===== Material for the task =====

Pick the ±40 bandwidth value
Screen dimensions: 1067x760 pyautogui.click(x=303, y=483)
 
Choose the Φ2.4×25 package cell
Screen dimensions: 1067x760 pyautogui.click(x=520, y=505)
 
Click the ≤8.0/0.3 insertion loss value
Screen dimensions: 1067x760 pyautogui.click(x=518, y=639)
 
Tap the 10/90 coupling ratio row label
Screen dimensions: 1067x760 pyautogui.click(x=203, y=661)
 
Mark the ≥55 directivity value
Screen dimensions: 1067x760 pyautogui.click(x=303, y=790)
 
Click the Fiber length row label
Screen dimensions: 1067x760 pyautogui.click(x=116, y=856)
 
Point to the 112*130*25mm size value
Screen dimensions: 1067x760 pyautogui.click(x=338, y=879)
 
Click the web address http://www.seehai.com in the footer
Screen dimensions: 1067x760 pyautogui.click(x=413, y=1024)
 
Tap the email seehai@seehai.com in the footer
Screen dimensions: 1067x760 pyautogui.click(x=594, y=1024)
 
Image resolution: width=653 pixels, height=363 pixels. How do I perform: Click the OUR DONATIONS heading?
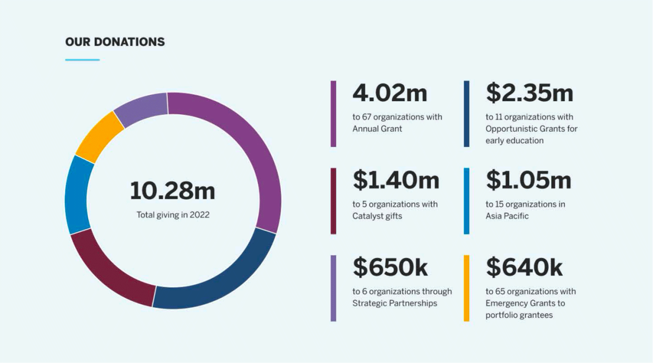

=====

Required work.
Write out all the entries again, replacing every "row label" with "row heading" and keeping everything else the same. Leave out the pictures.

Correct answer.
Pick the ±40 bandwidth value
Screen dimensions: 1067x760 pyautogui.click(x=303, y=483)
 
Choose the Φ2.4×25 package cell
Screen dimensions: 1067x760 pyautogui.click(x=520, y=505)
 
Click the ≤8.0/0.3 insertion loss value
Screen dimensions: 1067x760 pyautogui.click(x=518, y=639)
 
Tap the 10/90 coupling ratio row heading
Screen dimensions: 1067x760 pyautogui.click(x=203, y=661)
 
Mark the ≥55 directivity value
Screen dimensions: 1067x760 pyautogui.click(x=303, y=790)
 
Click the Fiber length row heading
Screen dimensions: 1067x760 pyautogui.click(x=116, y=856)
 
Point to the 112*130*25mm size value
Screen dimensions: 1067x760 pyautogui.click(x=338, y=879)
 
Click the web address http://www.seehai.com in the footer
Screen dimensions: 1067x760 pyautogui.click(x=413, y=1024)
 
Tap the email seehai@seehai.com in the footer
Screen dimensions: 1067x760 pyautogui.click(x=594, y=1024)
 
Image resolution: width=653 pixels, height=363 pixels. How do I perform: Click the OUR DONATIONS heading?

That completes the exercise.